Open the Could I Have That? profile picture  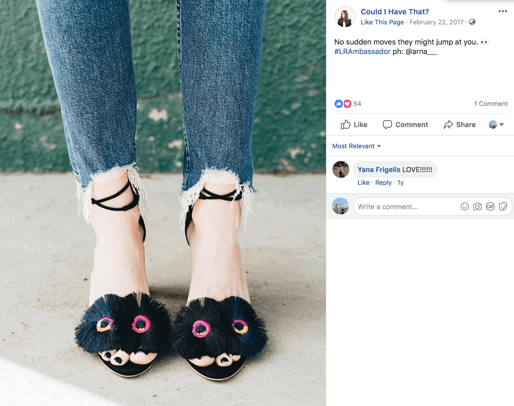[345, 17]

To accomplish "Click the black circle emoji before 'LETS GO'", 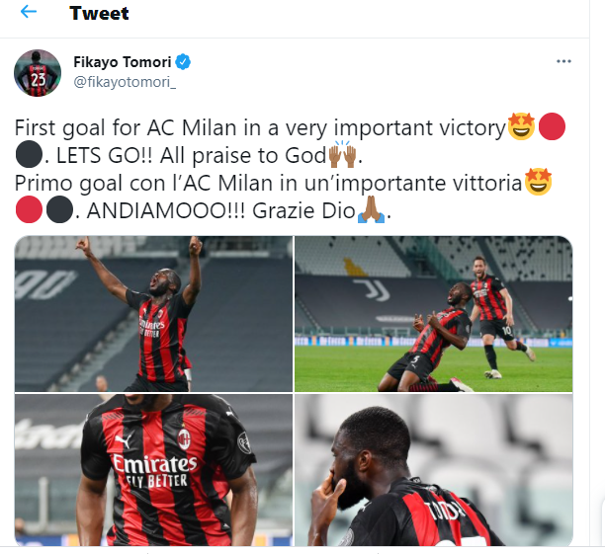I will (x=29, y=155).
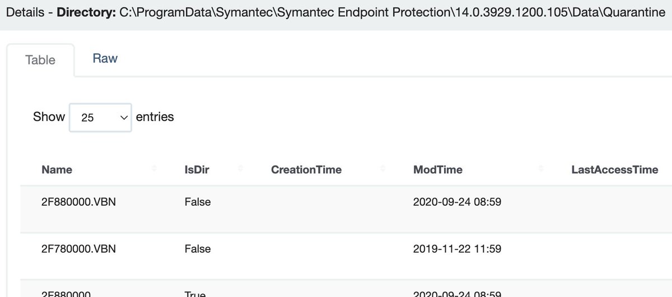Click the 2020-09-24 08:59 ModTime of 2F880000.VBN
672x297 pixels.
pos(457,202)
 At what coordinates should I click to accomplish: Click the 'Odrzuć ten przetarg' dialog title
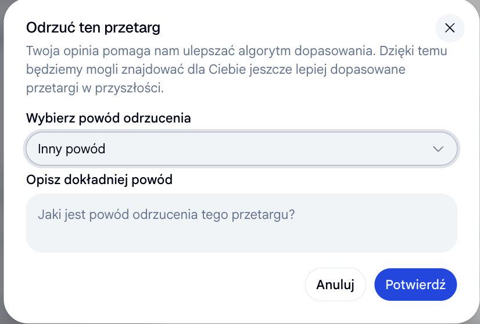pos(93,28)
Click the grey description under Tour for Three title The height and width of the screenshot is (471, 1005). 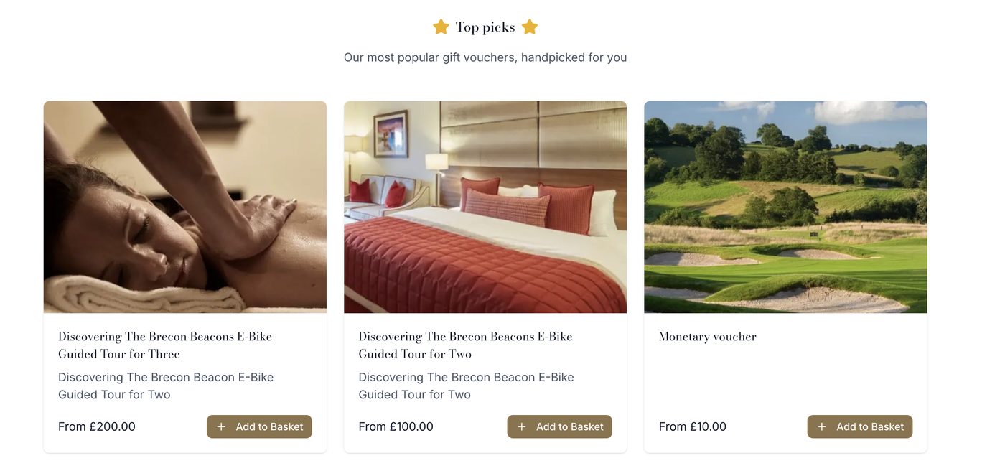pyautogui.click(x=166, y=386)
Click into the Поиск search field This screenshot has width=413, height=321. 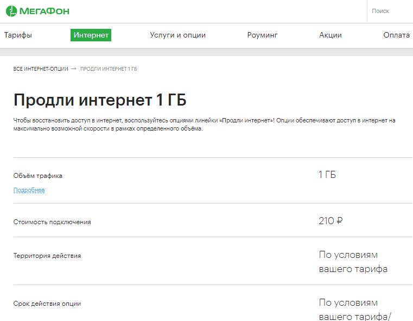(390, 11)
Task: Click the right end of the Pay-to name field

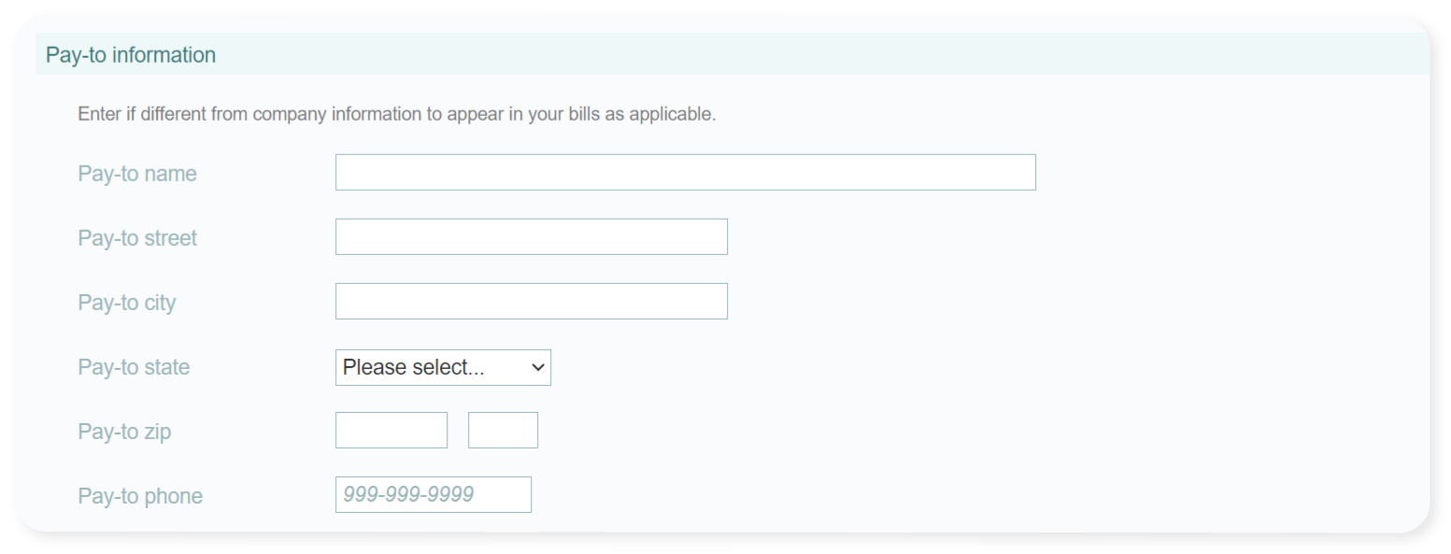Action: [1023, 173]
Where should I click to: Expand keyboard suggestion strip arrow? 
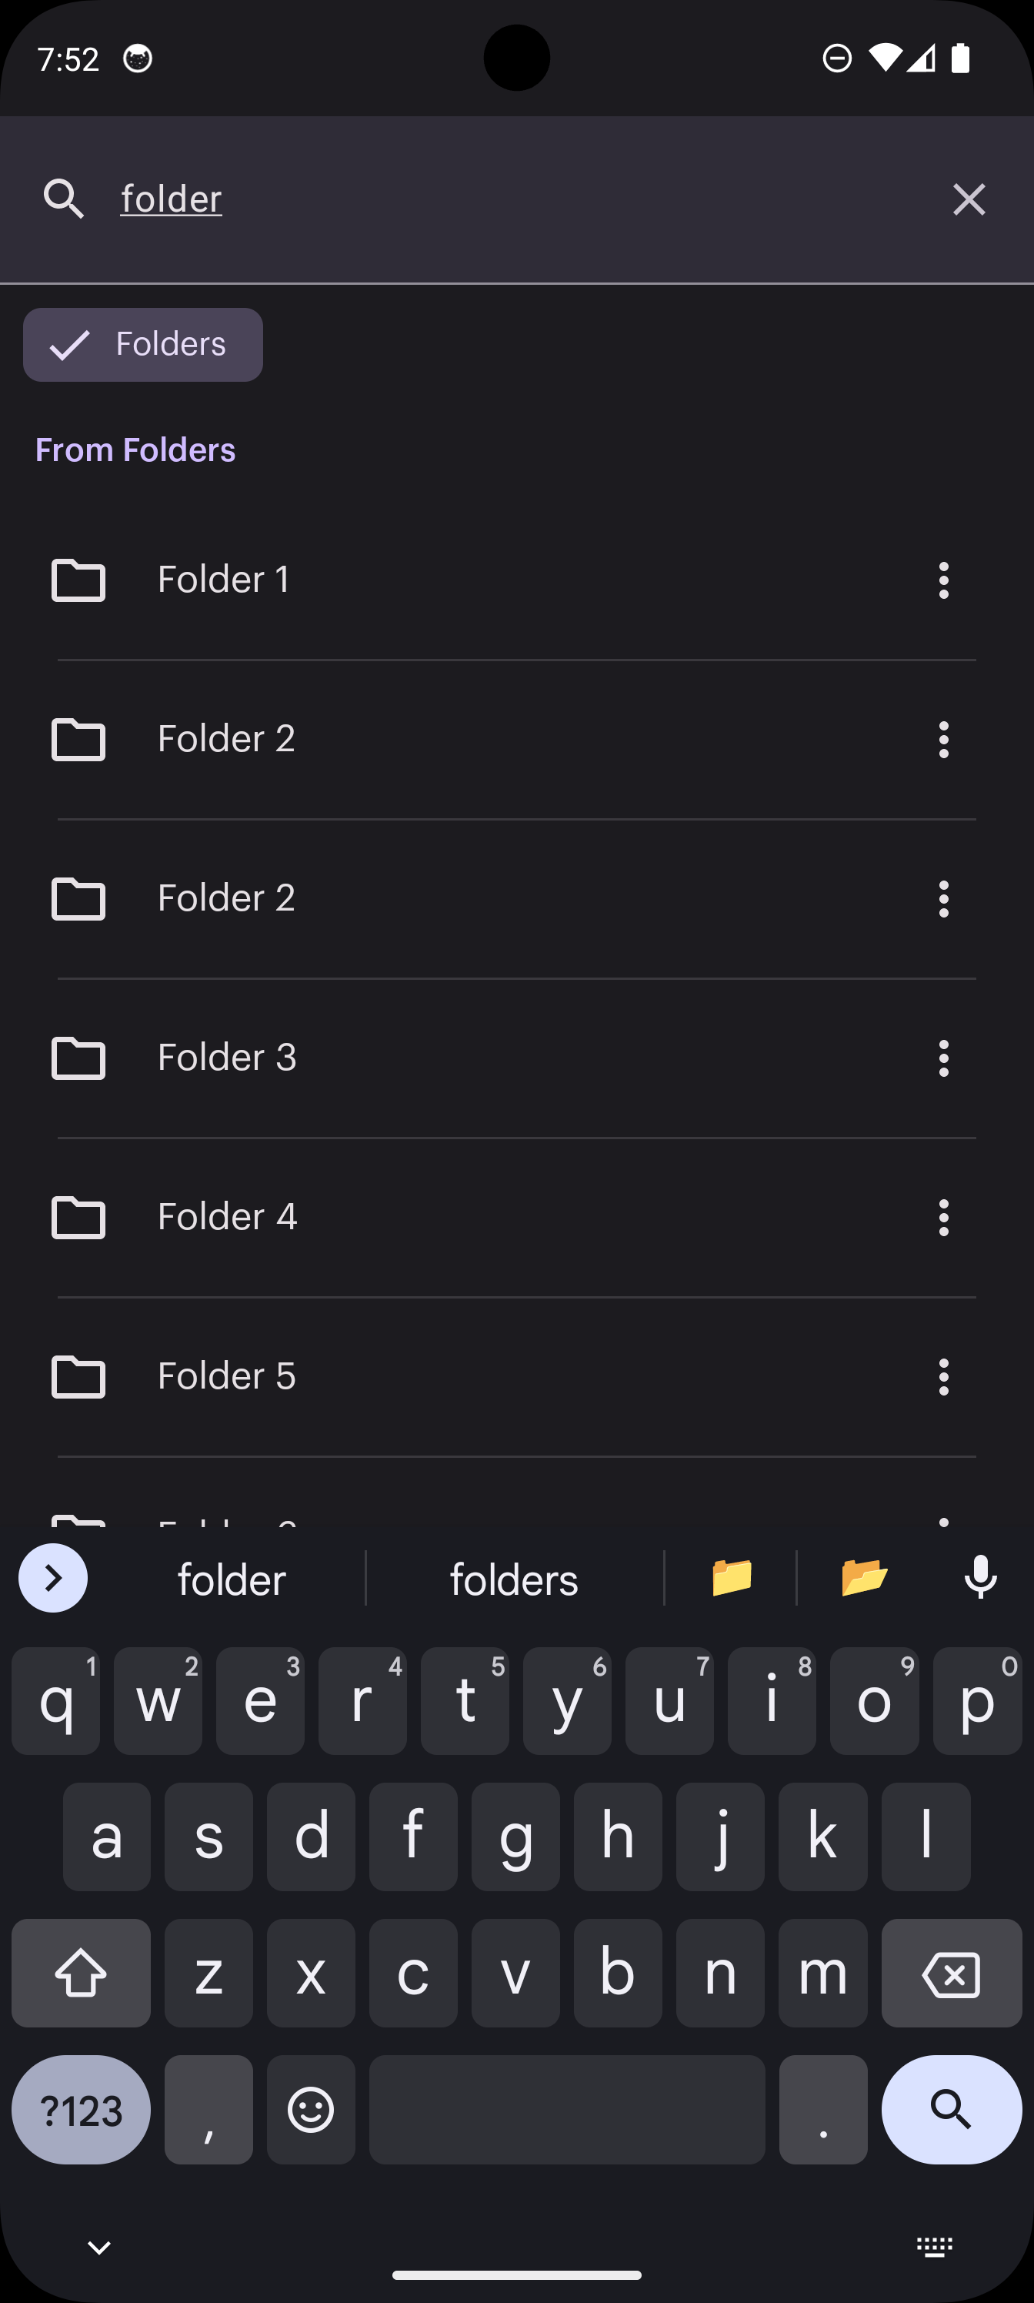point(53,1578)
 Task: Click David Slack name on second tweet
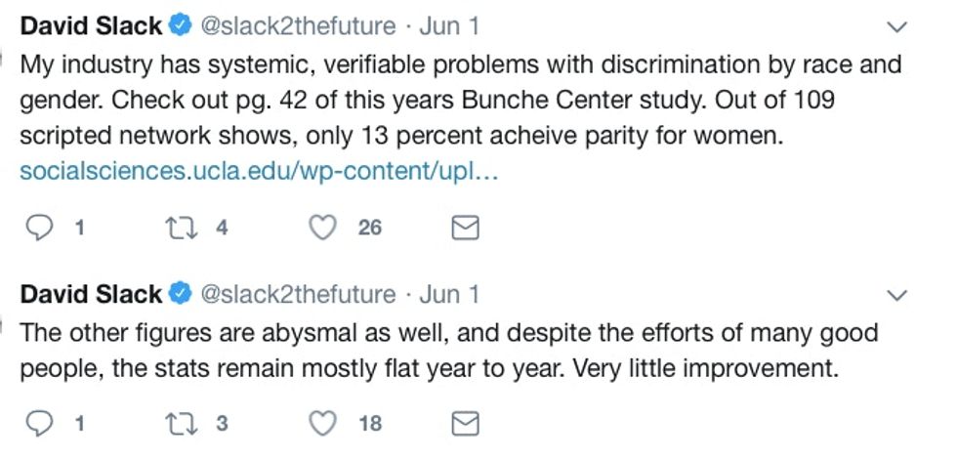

****************************************

TASK PROMPT >> No picture is to be included when the lines from the one containing "Where should I" through the end of the material above are output exactly; nothing else is written.

RESULT FOR THIS EXERCISE >>
Where should I click to: Expand keyboard suggestion strip arrow? 
point(53,1578)
 Task: Click David Slack name on second tweet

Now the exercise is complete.